## Passage provided

________

NewsNation

Record number of families cross US border illegally in August

A Border Patrol agent instructs migrants who had crossed the Rio Grande river into the U.S. in Eagle Pass, Texas, Friday, May 20, 2022. (AP Photo/Dario Lopez-Mills)

(NewsNation) — The U.S.-Mexico border has seen an all-time high of illegal migrant family crossings in August, according to multiple reports.

The influx has upended the Biden administration’s efforts to slow migrant crossings at the border, the Washington Post reported.


At least 91,000 migrants who crossed with their families were arrested by the U.S. Border Patrol last month, the report said. This exceeded the one-month record set in May 2019 under the Trump administration at 84,486 migrants detained, USA Today reported.

The report also revealed that the number of families crossing the border surpassed the number of single adults crossing into the U.S. for the first time since the president took office.

In total, CBP agents arrested more than 177,000 migrants along the border in August, which increased from 132,652 in July and 99,539 in June, the Washington Post reported.

________

## Source material
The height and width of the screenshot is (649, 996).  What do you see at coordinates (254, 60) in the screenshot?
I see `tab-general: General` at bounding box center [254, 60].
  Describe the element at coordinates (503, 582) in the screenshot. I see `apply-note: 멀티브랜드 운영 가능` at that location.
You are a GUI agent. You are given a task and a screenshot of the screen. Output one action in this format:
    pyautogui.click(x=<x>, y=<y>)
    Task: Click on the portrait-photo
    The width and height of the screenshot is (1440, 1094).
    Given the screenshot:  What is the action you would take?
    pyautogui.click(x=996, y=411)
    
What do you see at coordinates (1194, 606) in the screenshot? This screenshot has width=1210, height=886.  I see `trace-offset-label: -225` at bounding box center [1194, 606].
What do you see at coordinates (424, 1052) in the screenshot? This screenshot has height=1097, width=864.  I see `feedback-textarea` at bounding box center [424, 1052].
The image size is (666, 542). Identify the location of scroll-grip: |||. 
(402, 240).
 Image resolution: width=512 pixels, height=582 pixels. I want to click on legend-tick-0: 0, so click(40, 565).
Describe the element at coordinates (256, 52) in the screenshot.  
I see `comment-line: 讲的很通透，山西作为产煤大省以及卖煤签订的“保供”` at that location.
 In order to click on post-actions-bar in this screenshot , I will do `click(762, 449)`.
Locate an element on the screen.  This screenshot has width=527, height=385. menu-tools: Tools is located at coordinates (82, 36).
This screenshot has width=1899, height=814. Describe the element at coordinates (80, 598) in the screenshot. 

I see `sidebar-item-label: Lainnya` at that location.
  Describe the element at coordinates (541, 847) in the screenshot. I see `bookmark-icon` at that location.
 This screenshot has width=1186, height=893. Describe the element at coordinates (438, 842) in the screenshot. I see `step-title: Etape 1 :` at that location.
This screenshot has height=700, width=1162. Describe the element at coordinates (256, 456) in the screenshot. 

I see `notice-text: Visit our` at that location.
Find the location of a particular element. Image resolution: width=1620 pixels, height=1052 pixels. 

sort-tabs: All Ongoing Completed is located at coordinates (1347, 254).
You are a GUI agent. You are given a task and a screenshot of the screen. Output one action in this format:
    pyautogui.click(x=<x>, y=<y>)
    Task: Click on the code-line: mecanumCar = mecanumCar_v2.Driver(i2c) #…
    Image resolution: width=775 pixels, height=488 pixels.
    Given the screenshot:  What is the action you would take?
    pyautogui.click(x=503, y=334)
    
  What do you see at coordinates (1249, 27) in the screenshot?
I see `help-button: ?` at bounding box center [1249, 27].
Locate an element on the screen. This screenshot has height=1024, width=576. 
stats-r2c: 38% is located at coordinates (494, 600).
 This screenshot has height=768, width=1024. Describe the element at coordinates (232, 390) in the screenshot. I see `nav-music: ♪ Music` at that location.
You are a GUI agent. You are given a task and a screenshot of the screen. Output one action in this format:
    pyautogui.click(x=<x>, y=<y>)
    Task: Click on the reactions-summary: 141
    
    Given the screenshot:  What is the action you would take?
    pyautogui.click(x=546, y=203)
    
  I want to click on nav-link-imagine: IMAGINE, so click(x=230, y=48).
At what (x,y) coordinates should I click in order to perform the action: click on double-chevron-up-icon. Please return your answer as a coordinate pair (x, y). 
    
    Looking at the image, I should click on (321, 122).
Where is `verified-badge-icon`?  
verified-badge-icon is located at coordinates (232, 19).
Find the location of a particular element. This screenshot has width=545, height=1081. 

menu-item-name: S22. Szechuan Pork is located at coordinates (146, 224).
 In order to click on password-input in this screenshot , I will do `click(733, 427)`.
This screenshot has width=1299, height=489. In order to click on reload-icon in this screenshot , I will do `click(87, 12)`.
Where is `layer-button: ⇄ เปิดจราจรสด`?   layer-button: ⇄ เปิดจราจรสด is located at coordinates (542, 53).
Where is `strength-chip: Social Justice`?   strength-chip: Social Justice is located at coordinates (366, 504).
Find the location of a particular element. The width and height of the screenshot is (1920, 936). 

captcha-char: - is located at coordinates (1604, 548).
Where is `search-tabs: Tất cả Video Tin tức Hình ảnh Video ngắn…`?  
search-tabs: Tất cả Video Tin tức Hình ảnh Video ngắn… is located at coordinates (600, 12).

________

## Problem statement
Using the border crossings article, explain in one to three sentences why August's count of migrants who crossed with their families is described as a record. Rely only on the border crossings article for your response.

## Task solution
The U.S. Border Patrol arrested at least 91,000 migrants who crossed with their families in August. That figure exceeded the previous one-month record of 84,486, set in May 2019 under the Trump administration.